Extracted data entries

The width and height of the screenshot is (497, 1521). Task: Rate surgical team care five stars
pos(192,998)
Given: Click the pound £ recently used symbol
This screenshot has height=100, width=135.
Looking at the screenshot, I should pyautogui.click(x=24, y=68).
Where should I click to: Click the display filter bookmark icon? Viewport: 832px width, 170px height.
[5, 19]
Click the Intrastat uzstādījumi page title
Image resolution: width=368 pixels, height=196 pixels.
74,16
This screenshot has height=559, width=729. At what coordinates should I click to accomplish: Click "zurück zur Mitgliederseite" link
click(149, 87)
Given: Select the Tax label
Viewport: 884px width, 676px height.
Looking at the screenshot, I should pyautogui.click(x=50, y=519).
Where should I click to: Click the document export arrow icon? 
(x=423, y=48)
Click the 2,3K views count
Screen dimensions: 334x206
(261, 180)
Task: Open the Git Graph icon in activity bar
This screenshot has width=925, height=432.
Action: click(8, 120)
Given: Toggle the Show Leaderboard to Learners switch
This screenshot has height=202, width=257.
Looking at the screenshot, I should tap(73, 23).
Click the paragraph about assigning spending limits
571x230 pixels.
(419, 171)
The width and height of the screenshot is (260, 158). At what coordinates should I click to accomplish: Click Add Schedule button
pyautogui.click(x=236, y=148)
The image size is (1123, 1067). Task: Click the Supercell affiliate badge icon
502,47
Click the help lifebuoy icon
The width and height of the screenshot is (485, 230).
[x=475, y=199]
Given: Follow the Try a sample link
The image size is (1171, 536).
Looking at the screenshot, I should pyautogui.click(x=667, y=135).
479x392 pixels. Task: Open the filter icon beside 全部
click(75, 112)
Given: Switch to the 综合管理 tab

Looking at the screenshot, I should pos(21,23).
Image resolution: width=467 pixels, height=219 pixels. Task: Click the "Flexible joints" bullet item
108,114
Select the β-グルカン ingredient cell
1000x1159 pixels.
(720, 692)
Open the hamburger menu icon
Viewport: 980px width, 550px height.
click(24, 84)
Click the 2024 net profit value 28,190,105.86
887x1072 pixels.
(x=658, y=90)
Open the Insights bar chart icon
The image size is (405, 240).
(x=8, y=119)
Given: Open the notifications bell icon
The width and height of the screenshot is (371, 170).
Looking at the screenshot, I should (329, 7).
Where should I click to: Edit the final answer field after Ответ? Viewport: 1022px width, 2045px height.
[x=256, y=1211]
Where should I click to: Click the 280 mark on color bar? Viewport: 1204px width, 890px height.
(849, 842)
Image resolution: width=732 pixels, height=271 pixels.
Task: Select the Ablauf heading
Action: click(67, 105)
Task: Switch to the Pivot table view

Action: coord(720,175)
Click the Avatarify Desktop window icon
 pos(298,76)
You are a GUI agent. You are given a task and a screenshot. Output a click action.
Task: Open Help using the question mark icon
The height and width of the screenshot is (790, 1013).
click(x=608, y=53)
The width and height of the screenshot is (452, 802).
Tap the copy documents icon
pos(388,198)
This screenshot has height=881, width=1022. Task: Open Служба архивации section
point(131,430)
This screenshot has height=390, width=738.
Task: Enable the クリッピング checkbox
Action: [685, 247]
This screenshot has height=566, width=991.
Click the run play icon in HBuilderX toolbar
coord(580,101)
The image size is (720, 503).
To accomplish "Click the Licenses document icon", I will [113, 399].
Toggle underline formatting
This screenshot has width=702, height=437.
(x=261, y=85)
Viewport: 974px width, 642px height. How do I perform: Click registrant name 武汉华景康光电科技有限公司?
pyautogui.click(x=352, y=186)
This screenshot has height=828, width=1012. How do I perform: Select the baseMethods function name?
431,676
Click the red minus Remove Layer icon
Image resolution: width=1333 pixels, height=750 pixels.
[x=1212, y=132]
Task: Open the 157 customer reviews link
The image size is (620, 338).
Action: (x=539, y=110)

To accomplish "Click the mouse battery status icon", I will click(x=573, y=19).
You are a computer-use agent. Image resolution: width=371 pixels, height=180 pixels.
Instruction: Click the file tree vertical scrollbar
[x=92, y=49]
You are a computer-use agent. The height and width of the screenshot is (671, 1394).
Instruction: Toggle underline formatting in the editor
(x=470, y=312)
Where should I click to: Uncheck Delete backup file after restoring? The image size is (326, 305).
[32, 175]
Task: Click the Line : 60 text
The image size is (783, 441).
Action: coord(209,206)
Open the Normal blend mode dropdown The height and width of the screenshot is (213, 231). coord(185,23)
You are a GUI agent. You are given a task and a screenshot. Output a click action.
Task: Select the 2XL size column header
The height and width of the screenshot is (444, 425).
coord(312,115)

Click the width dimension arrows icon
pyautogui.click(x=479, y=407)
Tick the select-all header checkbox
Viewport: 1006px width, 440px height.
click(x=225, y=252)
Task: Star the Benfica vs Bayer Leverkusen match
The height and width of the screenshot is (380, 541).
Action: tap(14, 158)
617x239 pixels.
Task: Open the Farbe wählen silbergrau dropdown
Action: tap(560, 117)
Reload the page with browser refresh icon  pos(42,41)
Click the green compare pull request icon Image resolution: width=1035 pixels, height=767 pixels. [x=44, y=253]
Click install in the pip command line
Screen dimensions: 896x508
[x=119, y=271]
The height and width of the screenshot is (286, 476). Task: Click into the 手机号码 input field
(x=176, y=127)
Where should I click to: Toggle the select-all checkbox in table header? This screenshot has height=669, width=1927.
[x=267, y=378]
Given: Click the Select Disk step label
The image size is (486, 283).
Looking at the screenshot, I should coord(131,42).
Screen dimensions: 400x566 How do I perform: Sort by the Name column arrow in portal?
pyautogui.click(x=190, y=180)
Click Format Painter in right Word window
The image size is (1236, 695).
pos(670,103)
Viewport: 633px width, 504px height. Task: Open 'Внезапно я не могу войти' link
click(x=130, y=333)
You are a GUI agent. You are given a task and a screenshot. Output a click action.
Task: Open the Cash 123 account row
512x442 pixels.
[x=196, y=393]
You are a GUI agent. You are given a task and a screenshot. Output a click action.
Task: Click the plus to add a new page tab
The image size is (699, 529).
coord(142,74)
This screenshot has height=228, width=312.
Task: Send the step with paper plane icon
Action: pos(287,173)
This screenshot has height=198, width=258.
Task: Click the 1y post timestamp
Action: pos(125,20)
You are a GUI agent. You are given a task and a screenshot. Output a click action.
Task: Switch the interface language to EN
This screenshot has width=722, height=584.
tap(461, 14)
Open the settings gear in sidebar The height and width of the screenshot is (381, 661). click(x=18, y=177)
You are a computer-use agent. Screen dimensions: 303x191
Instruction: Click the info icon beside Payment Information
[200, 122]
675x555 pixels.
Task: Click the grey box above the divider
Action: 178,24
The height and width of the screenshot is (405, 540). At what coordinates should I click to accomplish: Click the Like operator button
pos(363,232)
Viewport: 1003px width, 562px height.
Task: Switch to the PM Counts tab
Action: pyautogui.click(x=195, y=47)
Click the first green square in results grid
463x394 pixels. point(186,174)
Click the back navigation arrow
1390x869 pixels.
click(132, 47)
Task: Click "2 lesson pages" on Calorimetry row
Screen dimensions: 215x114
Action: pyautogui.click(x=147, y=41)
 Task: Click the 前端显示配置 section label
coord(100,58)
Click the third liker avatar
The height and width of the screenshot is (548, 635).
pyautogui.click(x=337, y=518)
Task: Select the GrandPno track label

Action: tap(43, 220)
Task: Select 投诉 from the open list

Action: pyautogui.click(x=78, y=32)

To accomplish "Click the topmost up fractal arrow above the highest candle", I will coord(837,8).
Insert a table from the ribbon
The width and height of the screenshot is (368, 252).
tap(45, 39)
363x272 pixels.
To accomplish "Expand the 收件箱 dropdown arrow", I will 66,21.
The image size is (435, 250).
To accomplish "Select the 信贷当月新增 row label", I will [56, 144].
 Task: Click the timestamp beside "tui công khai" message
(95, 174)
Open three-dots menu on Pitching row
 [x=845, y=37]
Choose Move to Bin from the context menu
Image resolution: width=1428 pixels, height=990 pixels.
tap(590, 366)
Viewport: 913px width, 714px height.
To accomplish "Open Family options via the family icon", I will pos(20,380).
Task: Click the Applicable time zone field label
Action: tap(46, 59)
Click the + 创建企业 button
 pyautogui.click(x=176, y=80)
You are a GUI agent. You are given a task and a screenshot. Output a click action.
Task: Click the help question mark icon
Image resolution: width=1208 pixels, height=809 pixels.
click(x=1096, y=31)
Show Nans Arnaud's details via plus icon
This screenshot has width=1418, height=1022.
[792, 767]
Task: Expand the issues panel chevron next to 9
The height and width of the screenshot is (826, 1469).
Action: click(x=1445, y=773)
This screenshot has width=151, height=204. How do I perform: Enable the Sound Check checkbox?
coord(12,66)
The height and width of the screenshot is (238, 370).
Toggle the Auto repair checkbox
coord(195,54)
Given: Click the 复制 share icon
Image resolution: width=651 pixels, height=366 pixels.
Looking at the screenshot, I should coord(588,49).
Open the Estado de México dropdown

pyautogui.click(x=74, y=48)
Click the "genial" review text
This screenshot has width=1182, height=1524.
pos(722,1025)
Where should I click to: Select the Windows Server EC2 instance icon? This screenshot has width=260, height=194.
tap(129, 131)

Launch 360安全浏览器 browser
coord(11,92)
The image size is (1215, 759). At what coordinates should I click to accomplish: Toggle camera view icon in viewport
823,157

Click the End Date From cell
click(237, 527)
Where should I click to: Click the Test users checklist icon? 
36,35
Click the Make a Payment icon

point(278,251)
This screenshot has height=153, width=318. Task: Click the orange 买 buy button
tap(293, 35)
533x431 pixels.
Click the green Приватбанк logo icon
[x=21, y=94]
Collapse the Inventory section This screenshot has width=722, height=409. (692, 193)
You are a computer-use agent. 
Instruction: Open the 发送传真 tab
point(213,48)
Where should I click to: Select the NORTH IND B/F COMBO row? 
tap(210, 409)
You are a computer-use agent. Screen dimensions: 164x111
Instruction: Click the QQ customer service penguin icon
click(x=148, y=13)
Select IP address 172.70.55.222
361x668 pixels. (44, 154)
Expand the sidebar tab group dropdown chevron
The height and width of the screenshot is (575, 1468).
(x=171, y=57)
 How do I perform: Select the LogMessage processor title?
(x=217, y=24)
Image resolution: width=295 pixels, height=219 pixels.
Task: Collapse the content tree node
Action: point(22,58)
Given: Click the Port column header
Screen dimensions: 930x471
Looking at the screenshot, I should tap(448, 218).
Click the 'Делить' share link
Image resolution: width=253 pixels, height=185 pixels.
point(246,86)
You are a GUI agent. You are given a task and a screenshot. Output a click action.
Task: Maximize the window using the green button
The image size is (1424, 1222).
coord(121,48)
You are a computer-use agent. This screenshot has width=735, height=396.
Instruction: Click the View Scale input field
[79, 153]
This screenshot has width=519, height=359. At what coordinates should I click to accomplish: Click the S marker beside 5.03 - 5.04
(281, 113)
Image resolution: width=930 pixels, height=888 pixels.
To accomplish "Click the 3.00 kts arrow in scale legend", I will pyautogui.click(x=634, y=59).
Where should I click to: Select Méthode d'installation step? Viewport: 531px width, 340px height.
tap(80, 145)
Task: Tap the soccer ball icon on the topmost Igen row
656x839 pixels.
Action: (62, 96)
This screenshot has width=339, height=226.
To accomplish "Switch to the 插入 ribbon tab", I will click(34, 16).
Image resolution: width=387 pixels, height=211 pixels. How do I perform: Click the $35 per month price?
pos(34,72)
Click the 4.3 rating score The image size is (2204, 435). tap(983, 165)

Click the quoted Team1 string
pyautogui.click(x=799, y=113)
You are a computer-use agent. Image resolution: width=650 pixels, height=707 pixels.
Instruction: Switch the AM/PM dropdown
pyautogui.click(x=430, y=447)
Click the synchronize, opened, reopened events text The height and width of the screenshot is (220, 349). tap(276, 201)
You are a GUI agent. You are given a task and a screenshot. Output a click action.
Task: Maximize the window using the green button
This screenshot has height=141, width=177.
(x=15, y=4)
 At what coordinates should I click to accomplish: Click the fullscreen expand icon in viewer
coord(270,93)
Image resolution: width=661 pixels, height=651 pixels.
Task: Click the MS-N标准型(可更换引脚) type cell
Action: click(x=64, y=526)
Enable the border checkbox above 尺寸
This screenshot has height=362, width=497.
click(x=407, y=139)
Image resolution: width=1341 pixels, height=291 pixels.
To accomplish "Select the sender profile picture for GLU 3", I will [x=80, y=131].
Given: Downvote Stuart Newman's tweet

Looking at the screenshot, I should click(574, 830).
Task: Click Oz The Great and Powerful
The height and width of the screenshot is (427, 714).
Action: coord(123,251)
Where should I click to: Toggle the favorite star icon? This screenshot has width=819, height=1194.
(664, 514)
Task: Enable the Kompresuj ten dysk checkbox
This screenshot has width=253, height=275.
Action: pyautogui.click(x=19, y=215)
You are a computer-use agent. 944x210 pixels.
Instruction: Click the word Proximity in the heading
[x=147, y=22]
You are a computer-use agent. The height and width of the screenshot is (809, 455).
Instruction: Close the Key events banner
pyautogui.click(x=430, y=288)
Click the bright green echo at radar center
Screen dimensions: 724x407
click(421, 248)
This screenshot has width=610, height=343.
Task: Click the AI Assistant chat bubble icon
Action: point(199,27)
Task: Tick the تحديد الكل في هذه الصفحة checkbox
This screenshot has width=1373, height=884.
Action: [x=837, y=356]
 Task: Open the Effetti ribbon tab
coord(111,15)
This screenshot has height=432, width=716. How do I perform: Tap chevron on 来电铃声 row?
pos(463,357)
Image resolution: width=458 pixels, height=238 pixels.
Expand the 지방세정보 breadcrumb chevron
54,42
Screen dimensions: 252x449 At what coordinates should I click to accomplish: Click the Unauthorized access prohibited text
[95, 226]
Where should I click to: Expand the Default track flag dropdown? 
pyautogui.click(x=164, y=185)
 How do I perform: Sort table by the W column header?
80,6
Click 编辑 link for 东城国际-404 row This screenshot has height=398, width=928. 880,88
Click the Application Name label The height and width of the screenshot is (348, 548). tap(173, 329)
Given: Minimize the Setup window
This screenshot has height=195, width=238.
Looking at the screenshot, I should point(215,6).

[TASK REQUIREMENTS] The lines to extract from the data above begin with the line containing "Tap the copy documents icon" and end with the line containing "The image size is (720, 503).". Extract them exactly, including both.

[COMPLETED TASK]
Tap the copy documents icon
pos(388,198)
This screenshot has height=881, width=1022. Task: Open Служба архивации section
point(131,430)
This screenshot has height=390, width=738.
Task: Enable the クリッピング checkbox
Action: [685, 247]
This screenshot has height=566, width=991.
Click the run play icon in HBuilderX toolbar
coord(580,101)
The image size is (720, 503).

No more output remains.